Capitulum II — Familia Rōmāna
Après la carte de l'Empire, on pousse la porte d'une maison : un père, une mère, des enfants — et des esclaves, car la familia romaine désigne toute la maisonnée, esclaves compris. Sous cette scène domestique, le chapitre installe deux grands mécanismes : les trois genres reçoivent leurs noms, et un nouveau cas apparaît, le génitif.
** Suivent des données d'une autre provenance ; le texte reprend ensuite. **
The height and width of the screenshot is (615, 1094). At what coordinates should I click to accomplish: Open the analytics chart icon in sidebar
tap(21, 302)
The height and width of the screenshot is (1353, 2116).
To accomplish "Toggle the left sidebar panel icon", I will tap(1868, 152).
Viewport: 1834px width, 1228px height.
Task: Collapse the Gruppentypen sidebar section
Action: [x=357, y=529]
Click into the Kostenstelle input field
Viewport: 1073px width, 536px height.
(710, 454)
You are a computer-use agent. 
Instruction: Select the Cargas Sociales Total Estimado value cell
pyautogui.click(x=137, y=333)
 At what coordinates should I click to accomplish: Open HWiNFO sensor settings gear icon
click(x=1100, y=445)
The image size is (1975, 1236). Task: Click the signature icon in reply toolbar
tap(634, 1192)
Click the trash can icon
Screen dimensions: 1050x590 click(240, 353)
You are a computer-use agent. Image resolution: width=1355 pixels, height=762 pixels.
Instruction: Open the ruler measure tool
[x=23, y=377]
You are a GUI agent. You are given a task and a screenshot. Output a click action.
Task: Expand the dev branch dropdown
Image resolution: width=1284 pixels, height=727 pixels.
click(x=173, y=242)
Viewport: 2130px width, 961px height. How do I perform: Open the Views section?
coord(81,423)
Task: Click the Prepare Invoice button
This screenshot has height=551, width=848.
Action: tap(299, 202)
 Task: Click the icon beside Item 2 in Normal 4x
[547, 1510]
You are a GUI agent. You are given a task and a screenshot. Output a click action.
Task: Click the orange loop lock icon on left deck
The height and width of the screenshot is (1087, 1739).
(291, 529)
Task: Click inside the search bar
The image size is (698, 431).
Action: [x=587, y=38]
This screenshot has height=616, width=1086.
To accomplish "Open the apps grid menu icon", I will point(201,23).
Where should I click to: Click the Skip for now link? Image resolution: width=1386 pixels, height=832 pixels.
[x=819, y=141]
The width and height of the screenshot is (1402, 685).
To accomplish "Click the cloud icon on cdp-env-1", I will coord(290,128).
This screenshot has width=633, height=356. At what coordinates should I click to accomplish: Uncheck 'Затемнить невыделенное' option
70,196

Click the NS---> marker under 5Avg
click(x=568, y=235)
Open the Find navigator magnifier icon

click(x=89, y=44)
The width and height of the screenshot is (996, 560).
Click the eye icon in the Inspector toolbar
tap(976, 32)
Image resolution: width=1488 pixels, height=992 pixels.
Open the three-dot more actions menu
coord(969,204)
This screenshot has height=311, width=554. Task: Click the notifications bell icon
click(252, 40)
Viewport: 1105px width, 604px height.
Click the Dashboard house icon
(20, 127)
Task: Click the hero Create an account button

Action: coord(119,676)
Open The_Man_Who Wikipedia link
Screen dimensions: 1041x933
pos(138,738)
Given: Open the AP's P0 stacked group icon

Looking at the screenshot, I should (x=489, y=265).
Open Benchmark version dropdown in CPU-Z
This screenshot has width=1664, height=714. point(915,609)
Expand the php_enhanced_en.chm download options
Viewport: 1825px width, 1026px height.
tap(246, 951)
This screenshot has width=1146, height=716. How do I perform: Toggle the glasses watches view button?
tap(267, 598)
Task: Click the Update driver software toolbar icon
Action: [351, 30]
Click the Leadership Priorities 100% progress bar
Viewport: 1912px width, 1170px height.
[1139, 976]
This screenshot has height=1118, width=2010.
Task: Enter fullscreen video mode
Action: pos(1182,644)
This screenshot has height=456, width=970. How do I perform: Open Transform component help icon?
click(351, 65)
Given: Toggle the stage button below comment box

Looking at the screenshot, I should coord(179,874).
Les trois genres : masculīnum, fēminīnum, neutrum
Le chapitre baptise ce que tu observais depuis le début — et il le fait en latin : masculīnum (m), fēminīnum (f), neutrum (n). Chaque nom a un genre fixe, lisible le plus souvent sur sa finale :
| genre | finale type | exemples |
|---|---|---|
| masculin | -us (parfois -r) | servus, dominus ; vir, puer, liber |
| féminin | -a | fēmina, puella, ancilla |
| neutre | -um | oppidum, vocābulum, neutrum |
Retiens les trois masculins en -r : vir (l'homme), puer (le garçon), liber (le livre). Ils se déclinent comme servus, mais leur nominatif n'a pas de -us.
Au passage : le livre écrit genetīvus, avec un e — c'est la graphie que nous suivons partout.
Le génitif : dire à qui c'est
Le génitif est le cas du possesseur ; il répond à la question cuius? (« de qui ? ») et se place à côté du nom qu'il complète :
Līvia fīlia Cornēliī est. — Livia est la fille de Cornélius. Lȳdia ancilla dominae est. — Lydia est la servante de la maîtresse.
Les finales des deux premières déclinaisons :
| gén. singulier | gén. pluriel | |
|---|---|---|
| 1re décl. (-a) | ancillae | ancillārum |
| 2e décl. (-us, -um) | servī | servōrum |
Deux finales sont ambiguës — c'est le contexte qui tranche :
- -ae = génitif singulier ou nominatif pluriel : fīlia dominae (« la fille de la maîtresse ») mais dominae sunt (« ce sont des maîtresses ») ;
- -ī = génitif singulier ou nominatif pluriel masculin : liber puerī (« le livre du garçon ») mais puerī sunt (« ce sont des garçons »).
Le livre te donne aussi une équivalence à mémoriser : magnus numerus + génitif pluriel ≈ multī — magnus numerus servōrum = multī servī ; de même parvus numerus ≈ paucī.
Le piège du chapitre : liber, librī (i bref, le livre, avec chute du e : librī, librōrum) n'est pas līberī, līberōrum (ī longs, les enfants, pluriel seulement). Les macrons font tout le travail.
quis, quae, cuius, quot : interroger
Le pronom interrogatif s'accorde avec la réponse attendue :
| on demande | forme | exemple |
|---|---|---|
| un homme | quis? | Quis est pater puerī? |
| une femme | quae? | Quae est māter puellae? |
| plusieurs hommes | quī? | Quī sunt fīliī dominī? |
| le possesseur | cuius? | Cuius liber est? — Titī. |
| un nombre | quot? | Quot līberī sunt? — Duo. |
Remarque la réponse à cuius? : un génitif seul suffit (Titī — « celui de Titus »). Quot est invariable et appelle un numéral en réponse.
meus et tuus
Les possessifs meus (« mon ») et tuus (« ton ») se déclinent et s'accordent exactement comme magnus -a -um : dominus meus, domina mea, oppidum meum ; Ubi est pater tuus? Le possesseur, c'est la personne qui parle (meus) ou à qui l'on parle (tuus) — l'accord, lui, suit le nom possédé.
duo, duae, duo — trēs, tria — centum
Les petits numéraux s'accordent en genre :
| avec un masculin | avec un féminin | avec un neutre |
|---|---|---|
| duo puerī | duae puellae | duo oppida |
| trēs puerī | trēs puellae | tria oppida |
Centum (100), lui, est invariable : centum servī, centum ancillae, centum oppida.
-que : le « et » enclitique
-que, collé à la fin d'un mot, coordonne ce mot avec le précédent — il équivaut à et placé devant :
Titus Līviaque = Titus et Līvia.
Comme -ne au chapitre I, -que ne peut pas vivre seul : il s'accroche toujours au second terme de la paire.
À retenir en une ligne : trois genres (-us/-r, -a, -um) ; possesseur au génitif (-ae/-ārum, -ī/-ōrum) ; quis/quae/cuius/quot pour interroger ; liber ≠ līberī ; X Y-que = X et Y.